Lecanora
- April 5th - Exodus 16
This morning I learned my 401k
was shrinking,
evaporating like dew in the heat of
tariffs and trade wars.
In this dusty desert of uncertainty, I felt fear
catch in my throat as I prayed:
Our Father, who art in heaven, give us this day our daily bread…
and maybe just a little extra for tomorrow?
As my hopes shrank,
and the fear grew around me like a cloud,
as I prayed for just enough but then some,
as the dew lifted, I saw it,
bright white as coriander seeds, scattered at my feet.
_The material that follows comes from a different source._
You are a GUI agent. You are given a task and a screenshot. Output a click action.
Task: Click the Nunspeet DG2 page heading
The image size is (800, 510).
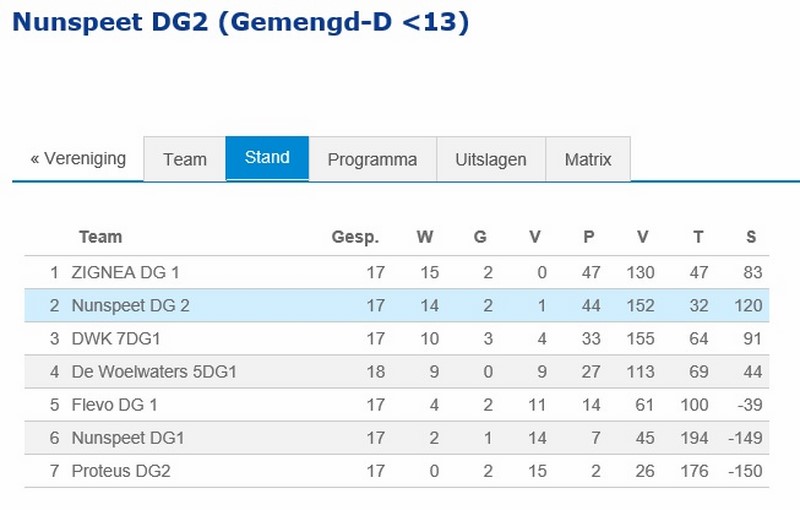240,22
This morning I learned that
manna still exists,
is still harvested in the desert and eaten as a delicacy,
that we could import it if the tariffs weren’t so high.
This biblical gift, this
bread raining down from heaven,
honeydew seeping, sticky sweet, from the tamarisk trees,
Lecanora lichen, paving the desert floor like a fine frost,
it’s still here.
There is always enough, isn’t there?
Manna has always been here,
a part of the very landscape,
a gift from the desert,
a gift from You.
I can just taste it, honey
melting on my tongue as the bitter burn
of fear in my throat disappears,
as I pray:
Oh, Mother in heaven, give me this day my daily bread,
and we’ll talk again tomorrow, and tomorrow, and tomorrow.



This is radiant, Katey. It is so filled with hope.